> MATERIAL FOR THIS EXERCISE
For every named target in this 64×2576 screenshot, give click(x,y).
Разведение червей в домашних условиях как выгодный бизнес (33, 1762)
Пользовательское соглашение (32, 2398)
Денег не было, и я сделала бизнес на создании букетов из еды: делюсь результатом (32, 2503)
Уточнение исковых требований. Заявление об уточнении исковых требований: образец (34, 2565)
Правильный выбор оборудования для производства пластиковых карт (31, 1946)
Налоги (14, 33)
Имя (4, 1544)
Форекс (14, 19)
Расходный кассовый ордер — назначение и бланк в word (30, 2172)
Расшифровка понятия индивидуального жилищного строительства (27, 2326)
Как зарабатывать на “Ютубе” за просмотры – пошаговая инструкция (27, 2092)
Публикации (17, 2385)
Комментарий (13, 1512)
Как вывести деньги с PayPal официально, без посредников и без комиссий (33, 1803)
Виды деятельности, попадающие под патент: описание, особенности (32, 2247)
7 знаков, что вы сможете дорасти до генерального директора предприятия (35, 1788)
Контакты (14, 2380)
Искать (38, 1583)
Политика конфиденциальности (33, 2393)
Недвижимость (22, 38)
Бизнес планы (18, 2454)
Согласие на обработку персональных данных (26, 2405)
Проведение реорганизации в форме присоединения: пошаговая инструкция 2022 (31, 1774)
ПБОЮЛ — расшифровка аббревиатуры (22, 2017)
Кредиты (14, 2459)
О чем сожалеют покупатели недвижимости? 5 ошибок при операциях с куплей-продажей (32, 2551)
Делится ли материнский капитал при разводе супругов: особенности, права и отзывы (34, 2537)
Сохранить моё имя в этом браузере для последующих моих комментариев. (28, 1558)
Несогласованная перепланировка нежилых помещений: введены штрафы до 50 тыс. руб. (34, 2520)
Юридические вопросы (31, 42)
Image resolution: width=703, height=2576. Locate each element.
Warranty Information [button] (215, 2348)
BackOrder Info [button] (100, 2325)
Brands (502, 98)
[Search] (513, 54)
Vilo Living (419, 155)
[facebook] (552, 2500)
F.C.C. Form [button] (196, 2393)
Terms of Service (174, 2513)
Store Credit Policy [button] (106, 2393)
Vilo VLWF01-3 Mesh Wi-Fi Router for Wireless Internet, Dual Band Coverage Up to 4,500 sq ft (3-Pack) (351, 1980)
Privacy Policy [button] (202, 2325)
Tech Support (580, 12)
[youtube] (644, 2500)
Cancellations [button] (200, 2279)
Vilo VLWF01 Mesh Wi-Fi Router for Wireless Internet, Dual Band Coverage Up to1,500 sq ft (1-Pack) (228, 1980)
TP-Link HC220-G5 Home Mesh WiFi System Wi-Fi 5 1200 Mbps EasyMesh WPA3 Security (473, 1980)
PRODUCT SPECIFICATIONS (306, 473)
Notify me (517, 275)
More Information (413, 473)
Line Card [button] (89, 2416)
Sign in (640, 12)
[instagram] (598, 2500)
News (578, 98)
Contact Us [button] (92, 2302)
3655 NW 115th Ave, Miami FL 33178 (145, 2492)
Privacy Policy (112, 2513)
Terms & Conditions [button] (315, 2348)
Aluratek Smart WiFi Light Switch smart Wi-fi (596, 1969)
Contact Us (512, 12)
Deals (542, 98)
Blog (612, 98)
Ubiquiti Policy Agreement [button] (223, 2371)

> WHAT THIS TASK INVOLVES
Every record above must be repeated word for word.

> EXERCISE SOLUTION
For every named target in this 64×2576 screenshot, give click(x,y).
Разведение червей в домашних условиях как выгодный бизнес (33, 1762)
Пользовательское соглашение (32, 2398)
Денег не было, и я сделала бизнес на создании букетов из еды: делюсь результатом (32, 2503)
Уточнение исковых требований. Заявление об уточнении исковых требований: образец (34, 2565)
Правильный выбор оборудования для производства пластиковых карт (31, 1946)
Налоги (14, 33)
Имя (4, 1544)
Форекс (14, 19)
Расходный кассовый ордер — назначение и бланк в word (30, 2172)
Расшифровка понятия индивидуального жилищного строительства (27, 2326)
Как зарабатывать на “Ютубе” за просмотры – пошаговая инструкция (27, 2092)
Публикации (17, 2385)
Комментарий (13, 1512)
Как вывести деньги с PayPal официально, без посредников и без комиссий (33, 1803)
Виды деятельности, попадающие под патент: описание, особенности (32, 2247)
7 знаков, что вы сможете дорасти до генерального директора предприятия (35, 1788)
Контакты (14, 2380)
Искать (38, 1583)
Политика конфиденциальности (33, 2393)
Недвижимость (22, 38)
Бизнес планы (18, 2454)
Согласие на обработку персональных данных (26, 2405)
Проведение реорганизации в форме присоединения: пошаговая инструкция 2022 (31, 1774)
ПБОЮЛ — расшифровка аббревиатуры (22, 2017)
Кредиты (14, 2459)
О чем сожалеют покупатели недвижимости? 5 ошибок при операциях с куплей-продажей (32, 2551)
Делится ли материнский капитал при разводе супругов: особенности, права и отзывы (34, 2537)
Сохранить моё имя в этом браузере для последующих моих комментариев. (28, 1558)
Несогласованная перепланировка нежилых помещений: введены штрафы до 50 тыс. руб. (34, 2520)
Юридические вопросы (31, 42)
Image resolution: width=703, height=2576. Locate each element.
Warranty Information [button] (215, 2348)
BackOrder Info [button] (100, 2325)
Brands (502, 98)
[Search] (513, 54)
Vilo Living (419, 155)
[facebook] (552, 2500)
F.C.C. Form [button] (196, 2393)
Terms of Service (174, 2513)
Store Credit Policy [button] (106, 2393)
Vilo VLWF01-3 Mesh Wi-Fi Router for Wireless Internet, Dual Band Coverage Up to 4,500 sq ft (3-Pack) (351, 1980)
Privacy Policy [button] (202, 2325)
Tech Support (580, 12)
[youtube] (644, 2500)
Cancellations [button] (200, 2279)
Vilo VLWF01 Mesh Wi-Fi Router for Wireless Internet, Dual Band Coverage Up to1,500 sq ft (1-Pack) (228, 1980)
TP-Link HC220-G5 Home Mesh WiFi System Wi-Fi 5 1200 Mbps EasyMesh WPA3 Security (473, 1980)
PRODUCT SPECIFICATIONS (306, 473)
Notify me (517, 275)
More Information (413, 473)
Line Card [button] (89, 2416)
Sign in (640, 12)
[instagram] (598, 2500)
News (578, 98)
Contact Us [button] (92, 2302)
3655 NW 115th Ave, Miami FL 33178 (145, 2492)
Privacy Policy (112, 2513)
Terms & Conditions [button] (315, 2348)
Aluratek Smart WiFi Light Switch smart Wi-fi (596, 1969)
Contact Us (512, 12)
Deals (542, 98)
Blog (612, 98)
Ubiquiti Policy Agreement [button] (223, 2371)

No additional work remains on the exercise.